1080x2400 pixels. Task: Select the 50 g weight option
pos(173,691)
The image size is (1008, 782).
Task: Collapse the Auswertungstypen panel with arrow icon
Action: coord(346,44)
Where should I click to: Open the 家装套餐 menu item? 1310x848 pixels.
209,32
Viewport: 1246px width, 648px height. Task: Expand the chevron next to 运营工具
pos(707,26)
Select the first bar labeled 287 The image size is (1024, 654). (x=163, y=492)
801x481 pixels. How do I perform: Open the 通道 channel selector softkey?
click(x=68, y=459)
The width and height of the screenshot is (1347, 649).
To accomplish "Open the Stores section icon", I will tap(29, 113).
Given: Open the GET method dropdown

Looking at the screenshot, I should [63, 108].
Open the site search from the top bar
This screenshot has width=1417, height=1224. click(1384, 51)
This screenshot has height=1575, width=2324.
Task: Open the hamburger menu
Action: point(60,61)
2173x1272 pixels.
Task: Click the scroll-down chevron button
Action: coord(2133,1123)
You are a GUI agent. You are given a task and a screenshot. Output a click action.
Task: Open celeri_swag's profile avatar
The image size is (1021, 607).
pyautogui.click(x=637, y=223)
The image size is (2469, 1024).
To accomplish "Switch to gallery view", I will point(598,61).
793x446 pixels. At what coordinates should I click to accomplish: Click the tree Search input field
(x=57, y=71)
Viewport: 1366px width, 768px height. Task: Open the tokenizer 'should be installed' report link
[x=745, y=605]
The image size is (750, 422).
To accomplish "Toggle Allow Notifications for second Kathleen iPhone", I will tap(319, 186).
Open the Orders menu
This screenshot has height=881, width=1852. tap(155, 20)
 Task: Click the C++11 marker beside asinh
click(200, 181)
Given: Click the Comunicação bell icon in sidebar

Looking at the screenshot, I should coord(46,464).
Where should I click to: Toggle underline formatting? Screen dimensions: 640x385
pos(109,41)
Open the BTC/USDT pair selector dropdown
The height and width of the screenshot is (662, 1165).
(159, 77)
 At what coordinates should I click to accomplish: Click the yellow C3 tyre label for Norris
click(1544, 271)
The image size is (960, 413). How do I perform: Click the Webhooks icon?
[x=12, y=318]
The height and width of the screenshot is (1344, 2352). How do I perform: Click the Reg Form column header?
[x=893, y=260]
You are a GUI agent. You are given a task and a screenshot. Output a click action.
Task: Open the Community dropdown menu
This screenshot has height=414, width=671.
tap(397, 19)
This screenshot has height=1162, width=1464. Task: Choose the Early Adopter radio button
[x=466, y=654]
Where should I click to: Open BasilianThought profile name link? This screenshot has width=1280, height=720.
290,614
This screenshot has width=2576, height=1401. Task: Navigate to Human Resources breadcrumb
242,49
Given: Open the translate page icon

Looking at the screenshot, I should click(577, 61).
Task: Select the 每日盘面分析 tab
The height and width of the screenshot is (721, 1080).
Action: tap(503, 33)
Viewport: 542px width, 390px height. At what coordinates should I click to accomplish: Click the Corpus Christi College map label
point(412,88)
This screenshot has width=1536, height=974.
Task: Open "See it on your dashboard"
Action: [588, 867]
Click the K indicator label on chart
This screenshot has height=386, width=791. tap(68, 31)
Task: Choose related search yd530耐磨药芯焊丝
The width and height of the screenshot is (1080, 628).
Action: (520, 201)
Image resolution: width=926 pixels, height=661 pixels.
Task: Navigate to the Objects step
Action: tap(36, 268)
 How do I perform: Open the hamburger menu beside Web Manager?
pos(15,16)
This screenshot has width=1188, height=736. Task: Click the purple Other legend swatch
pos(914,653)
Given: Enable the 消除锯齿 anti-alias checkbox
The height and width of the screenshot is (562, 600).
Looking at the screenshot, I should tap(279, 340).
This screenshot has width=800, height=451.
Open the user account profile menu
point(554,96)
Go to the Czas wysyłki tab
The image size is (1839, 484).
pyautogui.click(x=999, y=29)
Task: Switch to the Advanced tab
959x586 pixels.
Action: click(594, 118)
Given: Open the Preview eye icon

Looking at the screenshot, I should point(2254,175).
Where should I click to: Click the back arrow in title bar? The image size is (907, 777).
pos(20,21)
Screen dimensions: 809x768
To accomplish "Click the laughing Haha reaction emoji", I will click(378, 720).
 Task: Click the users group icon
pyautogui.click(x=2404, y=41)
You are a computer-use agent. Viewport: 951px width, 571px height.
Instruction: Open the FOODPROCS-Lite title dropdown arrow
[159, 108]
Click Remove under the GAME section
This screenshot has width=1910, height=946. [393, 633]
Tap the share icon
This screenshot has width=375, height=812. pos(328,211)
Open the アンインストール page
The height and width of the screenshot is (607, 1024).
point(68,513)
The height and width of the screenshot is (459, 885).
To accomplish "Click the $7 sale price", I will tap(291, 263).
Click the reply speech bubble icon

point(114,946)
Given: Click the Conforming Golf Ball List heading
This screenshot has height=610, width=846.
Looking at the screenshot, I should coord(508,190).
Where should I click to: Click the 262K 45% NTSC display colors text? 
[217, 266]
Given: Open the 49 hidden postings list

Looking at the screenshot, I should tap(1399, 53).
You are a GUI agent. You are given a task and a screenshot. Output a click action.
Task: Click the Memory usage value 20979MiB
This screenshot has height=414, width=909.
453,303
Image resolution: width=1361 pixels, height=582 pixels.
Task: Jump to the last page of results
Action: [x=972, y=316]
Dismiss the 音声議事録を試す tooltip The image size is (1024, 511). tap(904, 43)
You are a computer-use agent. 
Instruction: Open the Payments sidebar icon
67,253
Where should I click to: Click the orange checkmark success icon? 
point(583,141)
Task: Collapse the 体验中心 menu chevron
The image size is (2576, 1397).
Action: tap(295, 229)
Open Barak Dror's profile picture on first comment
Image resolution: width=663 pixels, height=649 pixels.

* TASK DIRECTIONS *
Pull out each line of the records above that contains the string "coordinates".

* TASK RESULT *
793x446 pixels. At what coordinates should I click to accomplish: Click the tree Search input field
 At what coordinates should I click to accomplish: Click the yellow C3 tyre label for Norris
Viewport: 542px width, 390px height. At what coordinates should I click to accomplish: Click the Corpus Christi College map label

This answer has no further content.